The yellow arrows indicate the pathway of sound from the ear to the brain. The small middle ear bones transmit sound from the external auditory canal to the cochlea, which picks sounds depending on frequency. However, From the cochlea, the important vestibulocochlear nerve sends the signal to the brainstem. It is necessary for the auditory cortex to travel through the brain and decode the sound signal along the way before it can interpret it.
Pathway of Sound Labels
1: Tympanic membrane
2: Ossicular bones
3: Cochlea
4: Vestibulocochlear nerve
5: Cochlear nucleus
6: Superior olivary nucleus
7: Lateral lemniscus
8: Inferior colliculus
9: Medial geniculate body
10: Temporal lobe
11: Receiving enter figure modified
The auditory strategy gathers the sound waves from the surrounding environment. Then it sends mechanical vibrations from those sound waves into electrical nerve stimulations. Additionally, it may deliver to various regions of the central nervous system and interpret sound into meaningful information.
The auditory processing is the complexity, and it delivers sound to the auditory system’s capability. It also shows you localize, assess, and interpret a sound.Therefore this sound gathers that data into significant data. The individual may respond while concurrently integrating other sensory inputs.
Before a person can hear a sound, it must reach higher-order regions of the cerebral cortex. Namely the primary auditory area, and be processed there.
Bottom-up and down signaling routes then transfer the information to other sections of the central nervous system. In addition, the cerebral cortex integrates auditory and other sensory data.
To initiate the process of complex sound interpretation and the conscious sensation of noise. It is the major auditory area that is primarily responsible for receiving sounds from peripheral auditory structures.
Structure of the Primary Auditory
Principal auditory areas of the cerebral cortex discovers bilaterally in the secular lobes. However, the primary auditory area is located in the Heschl gyrus. It is found posteriorly in the superior temporal lobe, the inner of the supratemporal plane.

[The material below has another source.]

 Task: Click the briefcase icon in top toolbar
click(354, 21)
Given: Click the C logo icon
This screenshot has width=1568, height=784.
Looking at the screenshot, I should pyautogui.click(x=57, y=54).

This cortex is pressed along the cerebral cortex’s Sylvian fissure or lateral sulcus. Additionally, it divides the temporal lobe inferiorly from the parietal.
The frontal lobe is superior, as well as adjacent auditory areas. Since the Heschl gyrus is located deep in the superficial temporal lobe structure and inside the lateral sulcus, it is not visible when viewing the cerebral cortex from the side.
Instead, it moves in a medial-posterior direction towards the brain’s center. In addition, most individuals have a left Heschl gyrus longer than a right Heschl gyrus. Therefore, it correlates with left-hemisphere language dominance and associated physical and structural differences.
Pathway of Sound from Peripheral Structures
When the sound waves come through the air, It captures with the pinna. Then its transfer via the external auditory canal. Moreover, The tympanic membrane vibrates.
The malleus, incus, and stapes, three middle ear ossicles, convert the vibration of the tympanic membrane into movement and vibration. However, it is hereafter transferred to the oval window of the internal ear.
When vibrations go on to the cochlea, the inner and outer hair cells transform the mechanical energy in vibrating sound waves into electrical energy supplied through the auditory nerve and detect them.
The cochlear nucleus finds between the pons and the medulla in the brainstem. It receives the signal from the auditory nerve. However, The signal then travels down the lateral lemniscus pathway to the medial geniculate nucleus of the thalamus. Additionally, the midbrain’s inferior colliculus and the pons’ superior olivary nucleus before synapsing in the primary auditory cortex.
During this voyage, information decussates or crosses to the other side of the brainstem. The majority of fibers from each ear take a contralateral path, creating both ipsilateral. It is contralateral information that benefits with sound localization and interpretation.
The sound will reach both ears simultaneously if it stems from the exact middle of the person. Moreover, the person’s head functions as an acoustic shadow to minimize the noise perceive in the far ear if the sound generates from one side of the person’s midline.
The sound will reach the ear closer to the other ear and it will be louder. Additionally, the ascending input channels that the peripheral system supplies to the primary auditory cortex, both descending and output pathways. Moreover, it connects the cerebral cortices to the brainstem nuclei.
This top-down signaling channel from the cerebral cortex permits the regulation of peripheral structures that respond to an individual’s attention. The significance of the auditory stimulation defines the individual’s response to sound.
Higher Processing
To the brain, Inner hair cells provide the bulk of auditory information. By synapsing with around ten additional neurons, each inner hair cell gets information from approximately ninety percent of the afferent neurons. Additionally, Each neuron innervates many hair cells, and only 10% of afferent neurons are connected to outer hair cells. In the temporal lobe, The primary auditory cortex is situated.